Seth Wagoner (whose blog I've found via Stowe Boyd) quotes an interview with George Soros as follows:
We need to maintain law and order. We need to maintain peace in the world. We need to protect the environment. We need to have some degree of social justice, equality of opportunity. The markets are not designed to take care of those needs. That's a political process. And the market fundamentalists have managed to reduce providing those public goods.
So we have a distinction between market fundamentalism and, presumably, government enlightenment (those wonderfully reality-based bureaucrats).
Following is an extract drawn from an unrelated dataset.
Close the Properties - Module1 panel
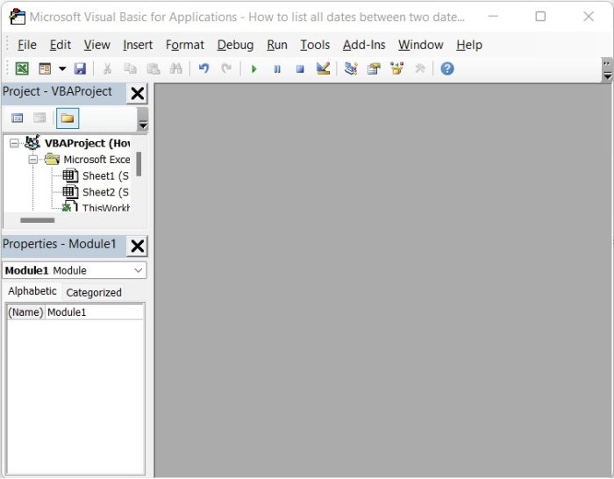Viewport: 614px width, 479px height. coord(138,246)
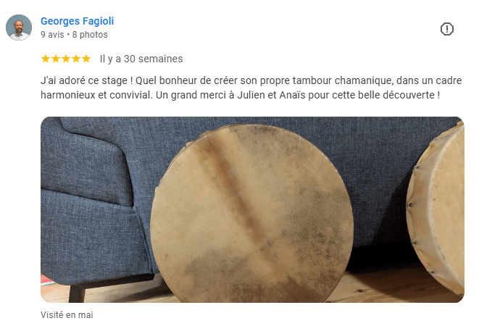Click the dark sofa leg in the photo
The height and width of the screenshot is (326, 479).
pos(78,293)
Since I'm essentially a market anarchist, I tend to think that many more human needs can be met through the market than people like Soros might imagine -- yes, even needs for law, order, peace, justice, and environmental protection. But the choice is not only between profit-oriented companies and government force. There is a wide range of voluntary solutions that do not require the exchange of money -- mediation, arbitration, charitable giving, neighborhood organizations, international networks, educational institutions, student exchanges, boycotts, letter-writing campaigns, public protests, and much more. These endeavors share with market exchanges an essentially voluntary nature (which government force distinctly lacks). So call me a volutarist rather than a market fundamentalist, but no matter the nomenclature I encourage people like Soros to keep their political processes to themselves -- or, at the least, to an absolute minimum.